# WHAT IS EXPECTED
Write out the records below once more, exactly and completely.
(SUPPLIED RECORDS)
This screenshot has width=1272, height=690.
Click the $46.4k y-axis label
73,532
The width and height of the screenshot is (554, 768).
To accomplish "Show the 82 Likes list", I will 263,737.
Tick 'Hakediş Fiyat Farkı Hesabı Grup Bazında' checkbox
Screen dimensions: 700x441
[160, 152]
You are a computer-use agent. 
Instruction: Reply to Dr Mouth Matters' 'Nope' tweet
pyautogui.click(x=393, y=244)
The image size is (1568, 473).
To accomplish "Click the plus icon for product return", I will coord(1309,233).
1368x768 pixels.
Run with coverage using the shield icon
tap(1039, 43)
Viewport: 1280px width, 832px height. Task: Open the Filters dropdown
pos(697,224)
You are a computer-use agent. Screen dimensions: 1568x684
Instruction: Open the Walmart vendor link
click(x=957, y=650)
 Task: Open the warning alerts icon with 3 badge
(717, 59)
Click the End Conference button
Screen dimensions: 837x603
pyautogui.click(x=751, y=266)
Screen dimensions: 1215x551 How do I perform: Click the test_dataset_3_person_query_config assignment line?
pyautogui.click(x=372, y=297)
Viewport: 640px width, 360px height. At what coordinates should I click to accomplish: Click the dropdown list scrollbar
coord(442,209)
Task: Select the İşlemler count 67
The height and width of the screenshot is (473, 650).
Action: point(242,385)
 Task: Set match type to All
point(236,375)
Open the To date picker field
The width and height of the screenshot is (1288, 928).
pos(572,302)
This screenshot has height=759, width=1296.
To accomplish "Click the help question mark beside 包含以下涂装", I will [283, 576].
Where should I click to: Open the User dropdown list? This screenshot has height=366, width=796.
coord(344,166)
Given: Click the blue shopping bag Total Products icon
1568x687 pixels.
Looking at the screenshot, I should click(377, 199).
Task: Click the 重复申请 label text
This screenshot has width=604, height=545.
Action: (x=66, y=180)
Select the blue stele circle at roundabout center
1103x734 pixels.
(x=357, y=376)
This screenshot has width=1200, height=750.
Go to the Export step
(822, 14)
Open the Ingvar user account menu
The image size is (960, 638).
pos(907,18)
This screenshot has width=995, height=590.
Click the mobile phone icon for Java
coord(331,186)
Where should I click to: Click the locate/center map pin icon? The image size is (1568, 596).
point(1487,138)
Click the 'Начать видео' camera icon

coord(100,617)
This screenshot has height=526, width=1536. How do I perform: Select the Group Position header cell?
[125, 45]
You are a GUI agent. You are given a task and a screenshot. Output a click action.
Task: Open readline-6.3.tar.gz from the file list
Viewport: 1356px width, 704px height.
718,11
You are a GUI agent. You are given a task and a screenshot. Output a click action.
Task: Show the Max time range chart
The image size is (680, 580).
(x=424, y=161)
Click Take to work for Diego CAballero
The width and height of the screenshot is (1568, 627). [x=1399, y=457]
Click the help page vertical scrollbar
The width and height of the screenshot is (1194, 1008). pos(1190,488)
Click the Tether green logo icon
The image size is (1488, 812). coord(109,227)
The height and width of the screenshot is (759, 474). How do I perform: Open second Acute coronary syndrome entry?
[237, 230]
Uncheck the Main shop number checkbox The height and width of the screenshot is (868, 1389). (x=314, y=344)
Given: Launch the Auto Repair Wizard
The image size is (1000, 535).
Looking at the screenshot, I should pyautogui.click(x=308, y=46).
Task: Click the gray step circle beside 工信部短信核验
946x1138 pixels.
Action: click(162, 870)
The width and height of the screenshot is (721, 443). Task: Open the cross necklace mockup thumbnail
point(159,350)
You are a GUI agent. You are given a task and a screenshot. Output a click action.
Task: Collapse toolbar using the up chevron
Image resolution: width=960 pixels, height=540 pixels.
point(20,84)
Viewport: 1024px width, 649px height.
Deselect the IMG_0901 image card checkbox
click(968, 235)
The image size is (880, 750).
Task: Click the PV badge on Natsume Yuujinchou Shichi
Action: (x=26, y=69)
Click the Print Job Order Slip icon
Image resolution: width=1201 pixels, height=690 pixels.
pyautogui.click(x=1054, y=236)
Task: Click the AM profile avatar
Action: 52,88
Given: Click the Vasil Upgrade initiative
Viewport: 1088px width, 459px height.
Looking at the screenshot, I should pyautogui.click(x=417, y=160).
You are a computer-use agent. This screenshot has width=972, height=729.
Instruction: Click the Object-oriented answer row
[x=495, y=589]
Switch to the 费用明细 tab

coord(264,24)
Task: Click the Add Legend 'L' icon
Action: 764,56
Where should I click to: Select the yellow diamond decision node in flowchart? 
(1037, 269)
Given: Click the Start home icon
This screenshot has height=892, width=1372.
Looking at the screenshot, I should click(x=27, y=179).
(End SUPPLIED RECORDS)
# OUTPUT
This screenshot has width=1272, height=690.
Click the $46.4k y-axis label
73,532
The width and height of the screenshot is (554, 768).
To accomplish "Show the 82 Likes list", I will 263,737.
Tick 'Hakediş Fiyat Farkı Hesabı Grup Bazında' checkbox
Screen dimensions: 700x441
[160, 152]
You are a computer-use agent. 
Instruction: Reply to Dr Mouth Matters' 'Nope' tweet
pyautogui.click(x=393, y=244)
The image size is (1568, 473).
To accomplish "Click the plus icon for product return", I will coord(1309,233).
1368x768 pixels.
Run with coverage using the shield icon
tap(1039, 43)
Viewport: 1280px width, 832px height. Task: Open the Filters dropdown
pos(697,224)
You are a computer-use agent. Screen dimensions: 1568x684
Instruction: Open the Walmart vendor link
click(x=957, y=650)
 Task: Open the warning alerts icon with 3 badge
(717, 59)
Click the End Conference button
Screen dimensions: 837x603
pyautogui.click(x=751, y=266)
Screen dimensions: 1215x551 How do I perform: Click the test_dataset_3_person_query_config assignment line?
pyautogui.click(x=372, y=297)
Viewport: 640px width, 360px height. At what coordinates should I click to accomplish: Click the dropdown list scrollbar
coord(442,209)
Task: Select the İşlemler count 67
The height and width of the screenshot is (473, 650).
Action: point(242,385)
 Task: Set match type to All
point(236,375)
Open the To date picker field
The width and height of the screenshot is (1288, 928).
pos(572,302)
This screenshot has height=759, width=1296.
To accomplish "Click the help question mark beside 包含以下涂装", I will [283, 576].
Where should I click to: Open the User dropdown list? This screenshot has height=366, width=796.
coord(344,166)
Given: Click the blue shopping bag Total Products icon
1568x687 pixels.
Looking at the screenshot, I should click(377, 199).
Task: Click the 重复申请 label text
This screenshot has width=604, height=545.
Action: (x=66, y=180)
Select the blue stele circle at roundabout center
1103x734 pixels.
(x=357, y=376)
This screenshot has width=1200, height=750.
Go to the Export step
(822, 14)
Open the Ingvar user account menu
The image size is (960, 638).
pos(907,18)
This screenshot has width=995, height=590.
Click the mobile phone icon for Java
coord(331,186)
Where should I click to: Click the locate/center map pin icon? The image size is (1568, 596).
point(1487,138)
Click the 'Начать видео' camera icon

coord(100,617)
This screenshot has height=526, width=1536. How do I perform: Select the Group Position header cell?
[125, 45]
You are a GUI agent. You are given a task and a screenshot. Output a click action.
Task: Open readline-6.3.tar.gz from the file list
Viewport: 1356px width, 704px height.
718,11
You are a GUI agent. You are given a task and a screenshot. Output a click action.
Task: Show the Max time range chart
The image size is (680, 580).
(x=424, y=161)
Click Take to work for Diego CAballero
The width and height of the screenshot is (1568, 627). [x=1399, y=457]
Click the help page vertical scrollbar
The width and height of the screenshot is (1194, 1008). pos(1190,488)
Click the Tether green logo icon
The image size is (1488, 812). coord(109,227)
The height and width of the screenshot is (759, 474). How do I perform: Open second Acute coronary syndrome entry?
[237, 230]
Uncheck the Main shop number checkbox The height and width of the screenshot is (868, 1389). (x=314, y=344)
Given: Launch the Auto Repair Wizard
The image size is (1000, 535).
Looking at the screenshot, I should pyautogui.click(x=308, y=46).
Task: Click the gray step circle beside 工信部短信核验
946x1138 pixels.
Action: click(162, 870)
The width and height of the screenshot is (721, 443). Task: Open the cross necklace mockup thumbnail
point(159,350)
You are a GUI agent. You are given a task and a screenshot. Output a click action.
Task: Collapse toolbar using the up chevron
Image resolution: width=960 pixels, height=540 pixels.
point(20,84)
Viewport: 1024px width, 649px height.
Deselect the IMG_0901 image card checkbox
click(968, 235)
The image size is (880, 750).
Task: Click the PV badge on Natsume Yuujinchou Shichi
Action: (x=26, y=69)
Click the Print Job Order Slip icon
Image resolution: width=1201 pixels, height=690 pixels.
pyautogui.click(x=1054, y=236)
Task: Click the AM profile avatar
Action: 52,88
Given: Click the Vasil Upgrade initiative
Viewport: 1088px width, 459px height.
Looking at the screenshot, I should pyautogui.click(x=417, y=160).
You are a computer-use agent. This screenshot has width=972, height=729.
Instruction: Click the Object-oriented answer row
[x=495, y=589]
Switch to the 费用明细 tab

coord(264,24)
Task: Click the Add Legend 'L' icon
Action: 764,56
Where should I click to: Select the yellow diamond decision node in flowchart? 
(1037, 269)
Given: Click the Start home icon
This screenshot has height=892, width=1372.
Looking at the screenshot, I should click(x=27, y=179).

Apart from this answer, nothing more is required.